Mas, obviamente, nenhum desses nomes é relevante o suficiente pra mim, já que o maior aniversariante do dia 17 de abril é ninguém menos que Patolino.
Eu meio que já sabia dessa informação há uns bons anos. O primeiro indício que eu tive foi através de O Show dos Looney Tunes, série animada na qual a turma do Pernalonga vive numa cidade normal e lida com situações cotidianas, como nas sitcoms. Teve só duas temporadas, mas acabou rendendo alguns memes, os mais famosos sendo relacionados justamente ao Patolino (a música do Mago e a cena da calça de shopping). No primeiro episódio da série, Pernalonga e Patolino se inscrevem num game show que consiste em duas duplas competirem pra saber quem sabe mais sobre seu amigo. Ainda no início do episódio, Patolino tenta demonstrar que conhece bem o Pernalonga, mas fracassa, enquanto o coelho revela saber várias pequenas coisas sobre o pato. Uma dessas coisas é o aniversário de Patolino: 17 de abril. Coincidentemente, também é o meu aniversário. Quando vi pela primeira vez, achei engraçado, mas acreditava que era só uma coincidência criada pelos roteiristas. Eu não sou tão especial assim, certo?
Só depois de muito tempo eu descobri que essa data foi escolhida porque o primeiro desenho animado com participação do Patolino foi lançado em 17 de abril de 1937. Patolino tem exatamente sessenta anos de vida a mais que eu. E apenas um de nós vai viver pra sempre.

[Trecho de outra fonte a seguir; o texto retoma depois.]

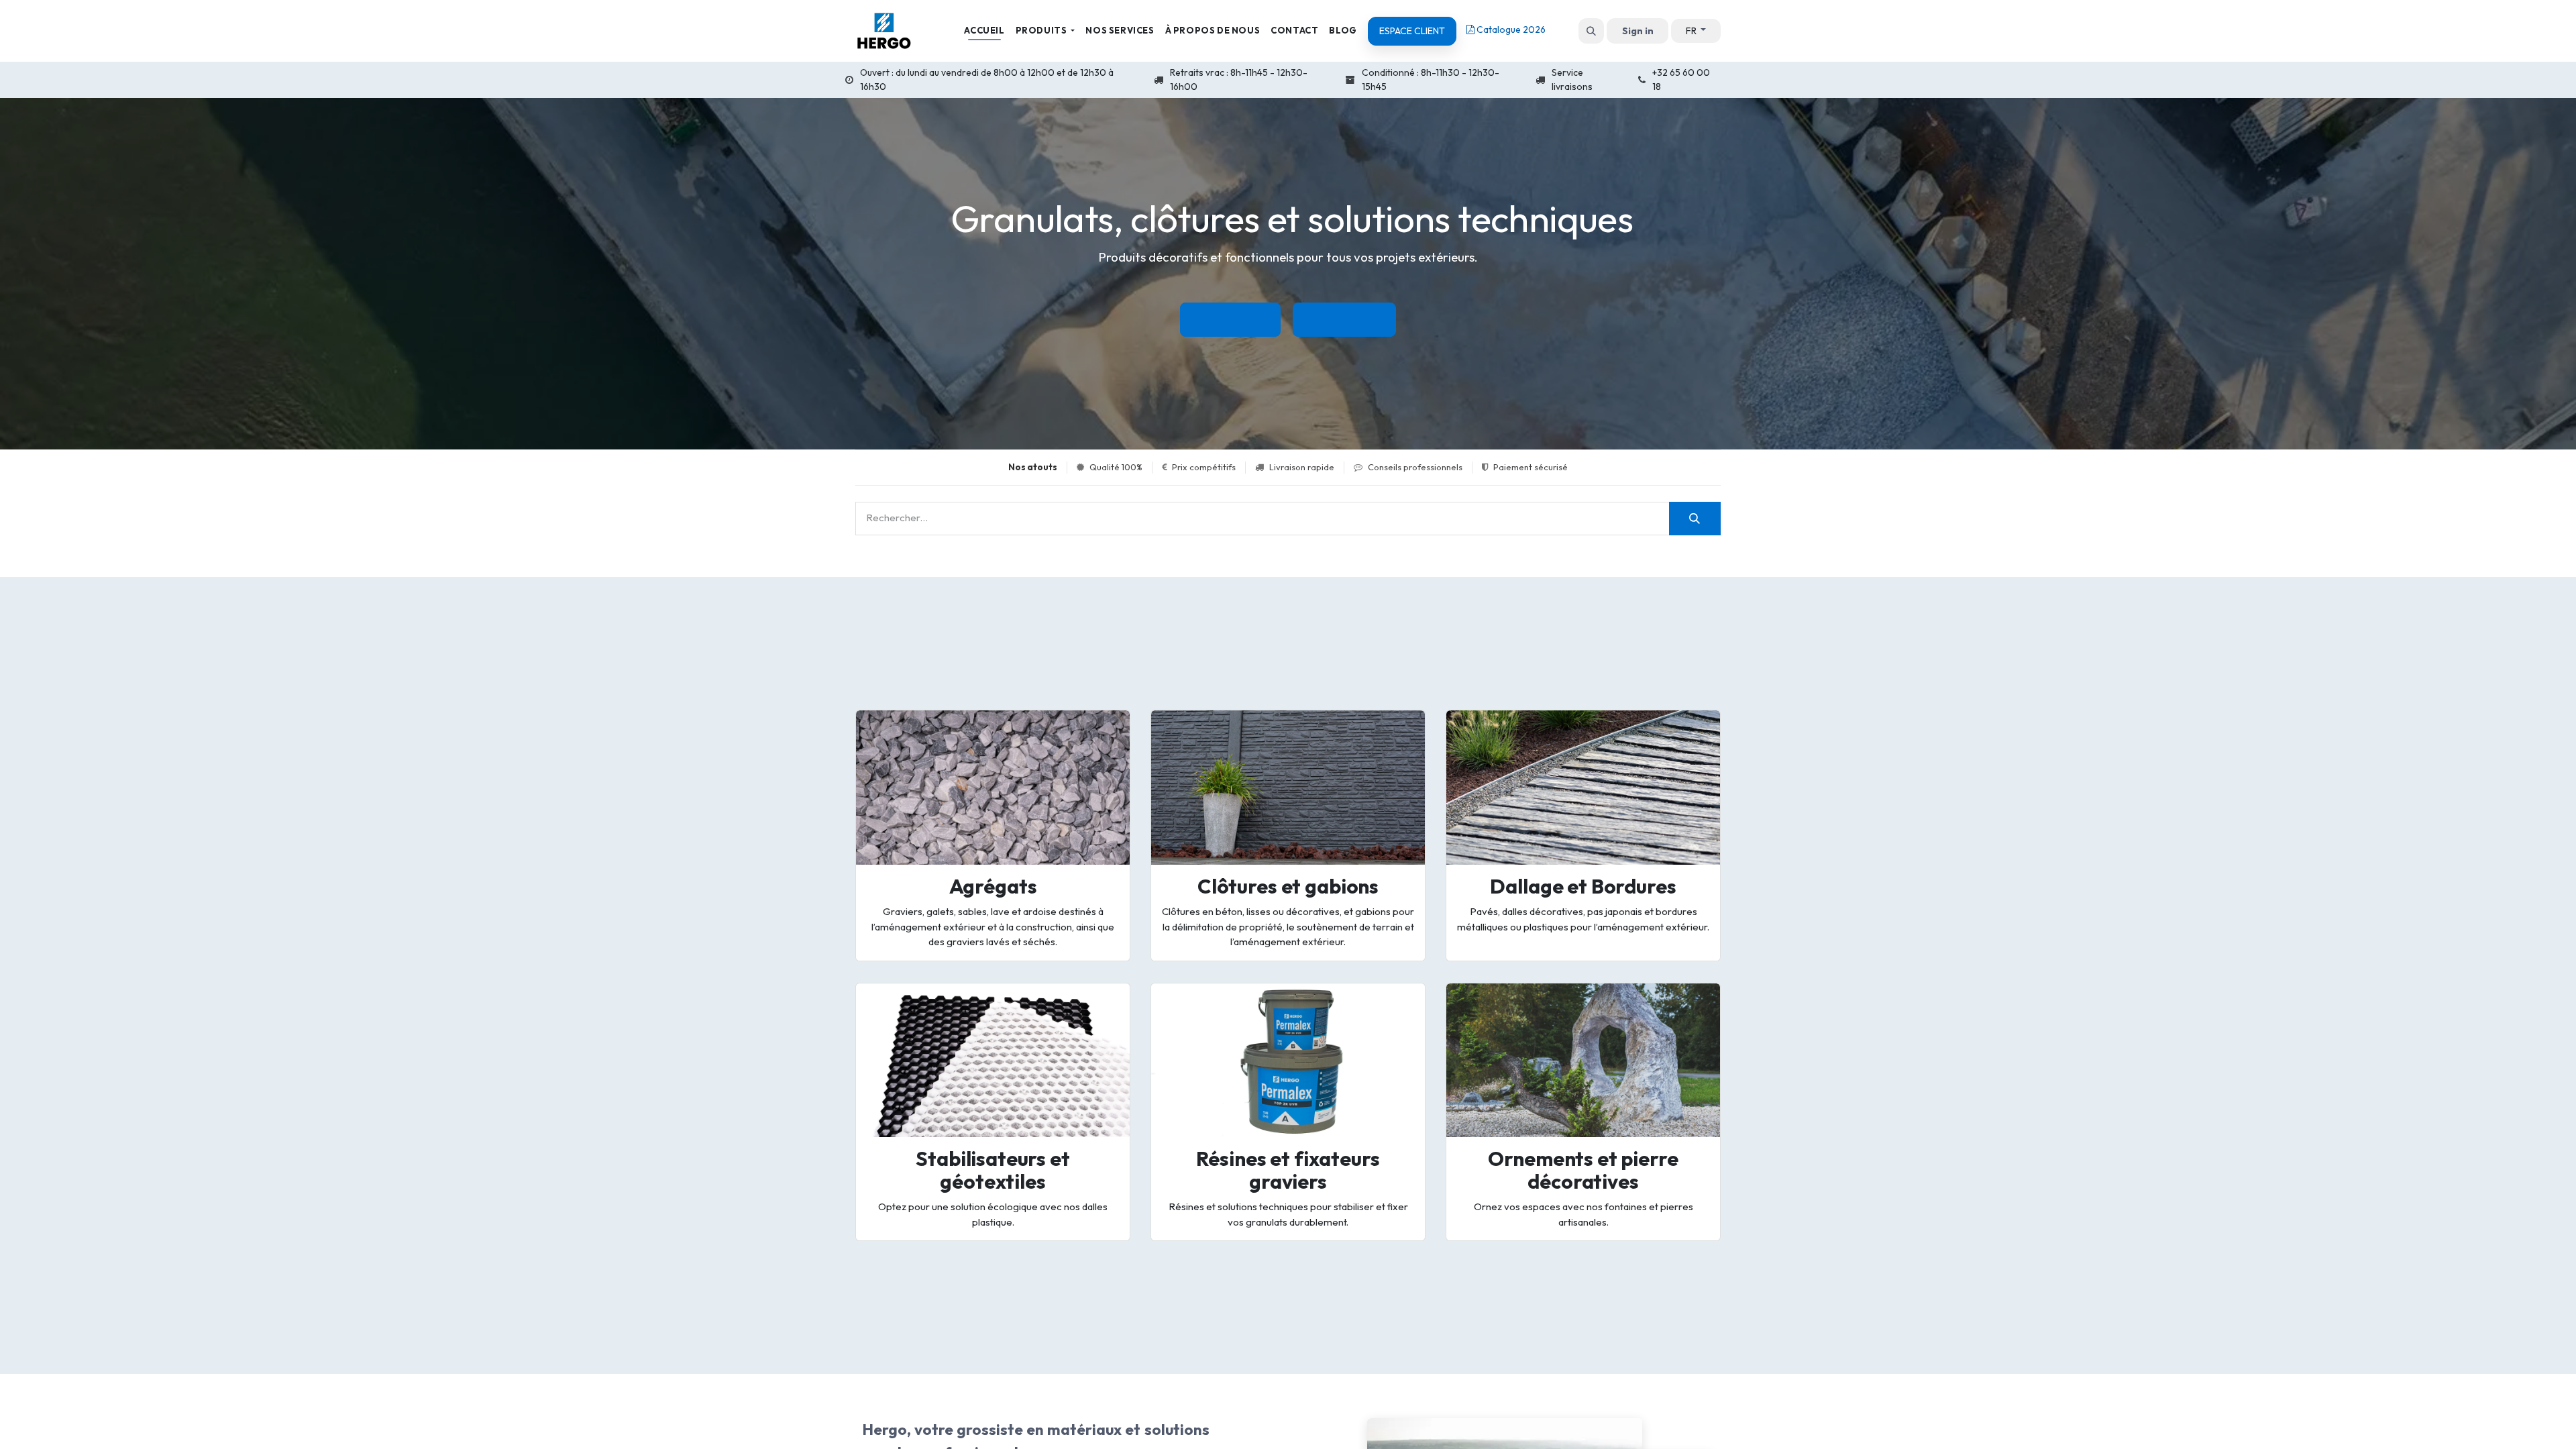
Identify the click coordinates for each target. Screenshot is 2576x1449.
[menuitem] (984, 30)
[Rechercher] (1695, 518)
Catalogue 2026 (1510, 29)
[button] (1591, 31)
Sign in (1638, 31)
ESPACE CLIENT (1412, 31)
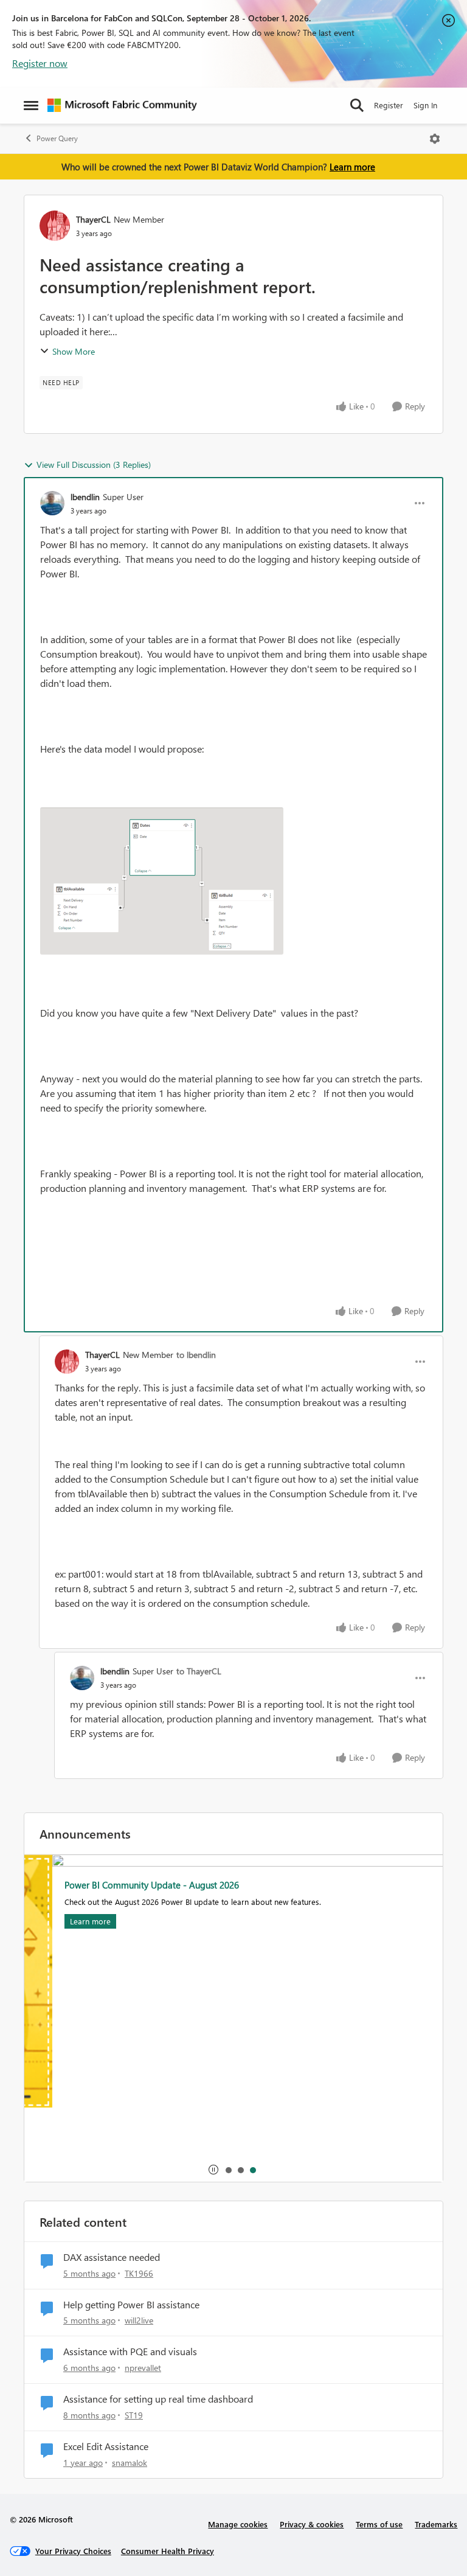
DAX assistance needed (111, 2257)
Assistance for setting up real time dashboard (158, 2399)
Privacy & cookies (312, 2524)
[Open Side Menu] (31, 105)
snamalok (129, 2462)
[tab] (228, 2169)
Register (388, 105)
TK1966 (139, 2273)
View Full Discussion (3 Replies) (93, 464)
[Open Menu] (434, 138)
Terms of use (379, 2524)
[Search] (357, 105)
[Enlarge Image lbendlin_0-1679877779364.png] (161, 881)
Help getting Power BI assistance (131, 2305)
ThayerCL (93, 219)
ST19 (134, 2415)
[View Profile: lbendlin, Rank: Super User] (52, 503)
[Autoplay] (213, 2169)
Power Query (57, 138)
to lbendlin (196, 1354)
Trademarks (436, 2524)
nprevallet (143, 2367)
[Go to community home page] (122, 105)
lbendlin (85, 497)
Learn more (352, 167)
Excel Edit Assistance (105, 2446)
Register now (39, 63)
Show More (73, 351)
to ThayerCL (198, 1671)
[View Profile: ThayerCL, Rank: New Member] (55, 226)
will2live (139, 2320)
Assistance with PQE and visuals (130, 2351)
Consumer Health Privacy (167, 2551)
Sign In (425, 105)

Sendo assim, para celebrar essa data (e felicíssima coincidência), resolvi trazer alguns dos meus momentos favoritos da longa trajetória do Patolino, indo de curtas a longas. Felizmente, alguns dos desenhos que vou mencionar estão disponíveis no archive.org - um lugar seguro na internet (e que continue assim) para preservação audiovisual - e no serviço de streaming Max.
Gaguinho e a Caça ao Pato (Porky's Duck Hunt, 1937)
Dirigido por Tex Avery, esse é o curta que marca a estreia de Patolino nas telas. O personagem ainda não tinha o nome original “Daffy Duck”, sendo apenas um pato doido que fugia do Gaguinho a todo custo. Mas algumas características principais do Patolino, como a risada histérica criada por Mel Blanc, já estavam lá. Você pode ver o curta completo aqui (com áudio original em inglês).
Patolino Em Hollywood (Daffy Duck In Hollywood, 1938)
Um ano depois de sua primeira aparição, Patolino continuava sendo nada mais que um pato doido. Neste desenho de Tex Avery, o pato alopra com a produção de um filme. Você pode assistir aqui (em inglês) ou aqui (com a dublagem da Cinecastro - eu particularmente detesto as dublagens da Cinecastro, mas essa é a única disponível)
Fábrica de Bebê (Baby Bottleneck, 1946)
Fazendo uma alusão ao baby boom dos Estados Unidos após a Segunda Guerra Mundial, este curta de Bob Clampett mostra Gaguinho e Patolino trabalhando em uma literal fábrica de bebês, garantindo que eles cheguem às suas famílias ao redor do mundo. Assista aqui (em inglês) ou aqui (dublado na Herbert Richers).
O Roubo dos Cofres de Porquinho (The Great Piggy Bank Robbery, 1946)
Nesse curta de Bob Clampett, vemos um pouco da imaginação fértil de Patolino, e seu gosto pelas histórias de Dick Tracy. Assista aqui (com dublagem da Herbert Richers) ou aqui (em inglês).
Nunca Vi Mais Pato (You Were Never Duckier, 1948)
Este curta de Chuck Jones marca um ponto de virada para o Patolino, pois é a partir daqui que ele ganha uma nova personalidade: deixa de ser só um pato maluco e se torna mais trambiqueiro. Você pode assistir aqui (somente em inglês) ou no Max (com dublagem em português).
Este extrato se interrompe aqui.